Menurut Pasal 1 angka 1 UU NRI No. 5 Tahun 2014, ASN merupakan karier untuk PNS dan PPPK, dalam melaksanakan mandat pemerintah. Lebih lanjut, Pasal 1 angka 2 berbunyi “pegawai ASN adalah PNS dan PPPK yang diangkat oleh pejabat pembina kepegawaian dan diserahi tugas dalam suatu jabatan pemerintahan atau diserahi tugas negara lainnya dan gaji berdasarkan peraturan perundang-undangan.” Pencantuman tentang PPPK pada UU ASN yang membuat menarik adalah tidak diatur keberadaannya. UU No. 8 Tahun 1974 tentang Pokok-Pokok Kepegawaian pun juga tidak mengatur PPPK, lebih lagi perjanjian kerja pemerintahan di pusat sekalipun di daerah. Pada Pasal 1 huruf a UU No. 8 Tahun 1974 tentang Pokok-Pokok Kepegawaian, disebutkan “Pegawai Negeri adalah mereka yang setelah memenuhi syarat-syarat yang ditentukan dalam peraturan perundang-undangan yang berlaku, diangkat oleh pejabat yang berwenang dan diserahi tugas dalam sesuatu jabatan Negeri atau diserahi tugas Negara lainnya yang ditetapkan berdasarkan sesuatu peraturan perundang-undangan dan digaji menurut peraturan perundang-undangan yang berlaku.” Kemudian Pasal 2 ayat (1) UU No. 8 Tahun 1974 tentang Pokok-Pokok Kepegawaian, menyebutkan “Pegawai Negeri terdiri dari PNS dan Anggota Angkatan Bersenjata Republik Indonesia, serta Ayat (2) menyebutkan bahwa PNS terdiri dari PNS Pusat, PNS Daerah, dan PNS lain yang ditetapkan dengan Peraturan Pemerintah.”
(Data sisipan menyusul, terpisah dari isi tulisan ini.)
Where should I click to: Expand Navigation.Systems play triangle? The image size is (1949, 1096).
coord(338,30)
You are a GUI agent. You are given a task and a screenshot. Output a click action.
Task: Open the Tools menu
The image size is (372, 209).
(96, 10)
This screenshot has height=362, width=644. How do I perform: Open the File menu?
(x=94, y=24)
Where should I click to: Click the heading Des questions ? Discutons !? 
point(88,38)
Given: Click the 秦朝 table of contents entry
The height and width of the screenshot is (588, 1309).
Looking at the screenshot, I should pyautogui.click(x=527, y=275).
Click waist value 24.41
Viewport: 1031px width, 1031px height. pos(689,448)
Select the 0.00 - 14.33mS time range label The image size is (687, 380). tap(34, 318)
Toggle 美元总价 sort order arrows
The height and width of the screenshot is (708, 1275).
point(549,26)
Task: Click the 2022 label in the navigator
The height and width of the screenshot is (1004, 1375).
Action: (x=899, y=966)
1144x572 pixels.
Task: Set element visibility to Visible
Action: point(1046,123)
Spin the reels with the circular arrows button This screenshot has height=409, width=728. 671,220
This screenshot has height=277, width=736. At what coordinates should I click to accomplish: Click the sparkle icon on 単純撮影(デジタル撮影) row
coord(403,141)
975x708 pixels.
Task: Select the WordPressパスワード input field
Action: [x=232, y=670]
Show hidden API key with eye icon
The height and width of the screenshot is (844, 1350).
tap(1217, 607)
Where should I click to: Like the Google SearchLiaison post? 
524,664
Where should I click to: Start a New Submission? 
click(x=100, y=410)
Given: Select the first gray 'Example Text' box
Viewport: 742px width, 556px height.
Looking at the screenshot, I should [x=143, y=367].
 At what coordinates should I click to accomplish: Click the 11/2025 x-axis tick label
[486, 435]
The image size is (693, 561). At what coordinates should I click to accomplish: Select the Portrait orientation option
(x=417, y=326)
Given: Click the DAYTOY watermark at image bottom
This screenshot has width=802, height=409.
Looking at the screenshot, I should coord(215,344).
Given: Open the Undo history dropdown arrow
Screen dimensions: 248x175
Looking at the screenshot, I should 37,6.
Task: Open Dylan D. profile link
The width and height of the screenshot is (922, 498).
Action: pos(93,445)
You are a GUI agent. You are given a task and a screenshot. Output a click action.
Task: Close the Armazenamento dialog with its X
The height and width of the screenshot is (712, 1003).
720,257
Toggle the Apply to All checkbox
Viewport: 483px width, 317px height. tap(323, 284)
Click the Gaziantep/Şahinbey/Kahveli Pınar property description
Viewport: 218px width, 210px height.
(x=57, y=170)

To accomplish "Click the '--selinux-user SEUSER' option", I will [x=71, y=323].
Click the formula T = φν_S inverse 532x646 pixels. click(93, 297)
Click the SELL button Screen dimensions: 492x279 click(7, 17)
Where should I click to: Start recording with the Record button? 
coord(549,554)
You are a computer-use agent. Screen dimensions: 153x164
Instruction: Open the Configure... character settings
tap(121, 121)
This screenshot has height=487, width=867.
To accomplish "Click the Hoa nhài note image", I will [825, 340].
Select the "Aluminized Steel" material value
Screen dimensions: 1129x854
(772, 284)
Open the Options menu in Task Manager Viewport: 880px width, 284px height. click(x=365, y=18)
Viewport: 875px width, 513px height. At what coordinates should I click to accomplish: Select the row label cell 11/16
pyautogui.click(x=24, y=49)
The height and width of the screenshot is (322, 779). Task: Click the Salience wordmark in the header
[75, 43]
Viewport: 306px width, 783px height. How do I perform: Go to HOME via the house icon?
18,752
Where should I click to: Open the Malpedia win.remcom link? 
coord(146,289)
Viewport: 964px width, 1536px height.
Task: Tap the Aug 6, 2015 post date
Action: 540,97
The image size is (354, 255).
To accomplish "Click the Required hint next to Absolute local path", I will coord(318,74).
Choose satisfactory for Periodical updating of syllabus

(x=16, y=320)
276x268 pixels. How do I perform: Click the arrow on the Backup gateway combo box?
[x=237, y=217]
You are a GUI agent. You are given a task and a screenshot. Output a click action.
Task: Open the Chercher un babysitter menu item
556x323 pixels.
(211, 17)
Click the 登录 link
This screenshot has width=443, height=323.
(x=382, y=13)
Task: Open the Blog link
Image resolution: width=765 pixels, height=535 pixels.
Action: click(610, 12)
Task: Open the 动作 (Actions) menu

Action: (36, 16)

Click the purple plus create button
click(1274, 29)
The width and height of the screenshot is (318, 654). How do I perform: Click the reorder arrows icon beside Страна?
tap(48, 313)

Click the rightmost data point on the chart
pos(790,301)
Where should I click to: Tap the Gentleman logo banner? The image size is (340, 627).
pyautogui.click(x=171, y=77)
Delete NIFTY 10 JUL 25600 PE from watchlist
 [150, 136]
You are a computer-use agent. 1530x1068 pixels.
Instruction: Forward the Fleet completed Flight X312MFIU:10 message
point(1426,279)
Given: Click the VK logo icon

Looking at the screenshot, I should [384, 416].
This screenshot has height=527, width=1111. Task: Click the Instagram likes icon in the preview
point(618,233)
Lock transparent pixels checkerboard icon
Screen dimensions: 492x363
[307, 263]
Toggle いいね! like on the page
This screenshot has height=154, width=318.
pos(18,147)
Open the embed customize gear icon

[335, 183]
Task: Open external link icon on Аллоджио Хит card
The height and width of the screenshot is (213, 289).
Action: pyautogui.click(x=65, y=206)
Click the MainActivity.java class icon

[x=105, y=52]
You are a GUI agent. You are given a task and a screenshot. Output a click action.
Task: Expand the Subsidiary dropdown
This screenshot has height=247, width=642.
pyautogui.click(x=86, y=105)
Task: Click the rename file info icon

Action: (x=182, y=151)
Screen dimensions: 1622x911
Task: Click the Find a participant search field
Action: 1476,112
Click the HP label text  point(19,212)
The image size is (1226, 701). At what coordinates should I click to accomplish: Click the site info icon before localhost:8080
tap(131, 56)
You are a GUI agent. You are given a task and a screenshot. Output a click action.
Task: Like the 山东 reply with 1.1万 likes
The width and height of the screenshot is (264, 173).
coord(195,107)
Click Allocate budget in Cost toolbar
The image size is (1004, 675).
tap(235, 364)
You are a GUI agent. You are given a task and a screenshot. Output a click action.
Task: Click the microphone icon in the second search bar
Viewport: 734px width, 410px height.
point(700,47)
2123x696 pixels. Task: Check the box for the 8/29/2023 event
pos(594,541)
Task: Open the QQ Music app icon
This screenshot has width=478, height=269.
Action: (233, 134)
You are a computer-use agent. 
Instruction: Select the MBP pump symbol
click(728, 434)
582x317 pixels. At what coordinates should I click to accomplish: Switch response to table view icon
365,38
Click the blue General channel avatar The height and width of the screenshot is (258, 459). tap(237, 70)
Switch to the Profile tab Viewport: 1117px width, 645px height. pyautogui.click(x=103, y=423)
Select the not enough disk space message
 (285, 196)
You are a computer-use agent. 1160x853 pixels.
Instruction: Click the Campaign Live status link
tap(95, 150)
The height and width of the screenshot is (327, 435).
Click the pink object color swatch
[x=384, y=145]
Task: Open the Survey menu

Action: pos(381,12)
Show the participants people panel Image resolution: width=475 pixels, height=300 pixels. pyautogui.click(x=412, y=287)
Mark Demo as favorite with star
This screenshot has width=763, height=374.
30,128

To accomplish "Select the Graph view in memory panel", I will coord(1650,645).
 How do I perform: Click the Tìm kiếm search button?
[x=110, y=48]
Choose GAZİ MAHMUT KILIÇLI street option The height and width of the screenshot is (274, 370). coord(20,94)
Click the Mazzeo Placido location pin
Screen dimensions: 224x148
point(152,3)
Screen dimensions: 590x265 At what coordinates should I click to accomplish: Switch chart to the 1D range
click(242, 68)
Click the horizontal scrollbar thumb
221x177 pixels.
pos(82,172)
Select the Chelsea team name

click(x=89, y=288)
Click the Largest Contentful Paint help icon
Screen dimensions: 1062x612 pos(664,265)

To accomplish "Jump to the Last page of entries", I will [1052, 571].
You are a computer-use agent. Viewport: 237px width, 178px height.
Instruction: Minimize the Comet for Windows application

Menilik eksistensi PNS dalam Pasal 1 huruf a UU No. 8 Tahun 1974 tentang Pokok-Pokok Kepegawaian, yang berarti seorang PNS mempunyai ikatan bersama pemerintah melalui sebuah pengukuhan bukan perjanjian kerja. Dilihat pada kalimat: “Pegawai Negeri adalah mereka yang setelah memenuhi syarat-syarat yang ditentukan dalam peraturan perundang-undangan yang berlaku, diangkat oleh pejabat yang berwenang.” Sesudahnya seorang PNS dilantik oleh pejabat berwenang, mengenai tugas yang diembannya dapat dilihat pada kalimat dalam Pasal 1 huruf a tersebut di atas yakni: “diangkat oleh pejabat yang berwenang dan diserahi tugas dalam sesuatu jabatan Negeri atau diserahi tugas Negara lainnya yang ditetapkan berdasarkan sesuatu peraturan perundang-undangan dan digaji menurut peraturan perundang-undangan yang berlaku.” Kedudukan PNS yang ditinjau dari UU No. 8 Tahun 1974 tentang Pokok-Pokok Kepegawaian kontradiktif bersama keberadaan PNS dalam UU No. 5 Tahun 2014 tentang ASN. Pada UU ASN, dikutip PNS bagian dari ASN. Disimak Pasal 6 UU ASN, yakni “Pegawai ASN terdiri atas: a. PNS; dan b. PPPK”. Menurut Pasal 1 angka 4, PPPK pada kepegawaian Pemerintahan Indonesia ialah dikukuhkan dengan kesepakatan kerja pada jangka waktu tertentu. Selebihnya Pasal 1 angka 4 UU ASN, berbunyi: “PPPK adalah warga negara Indonesia yang memenuhi syarat tertentu, yang diangkat berdasarkan perjanjian kerja untuk jangka waktu tertentu dalam rangka melaksanakan tugas pemerintahan.”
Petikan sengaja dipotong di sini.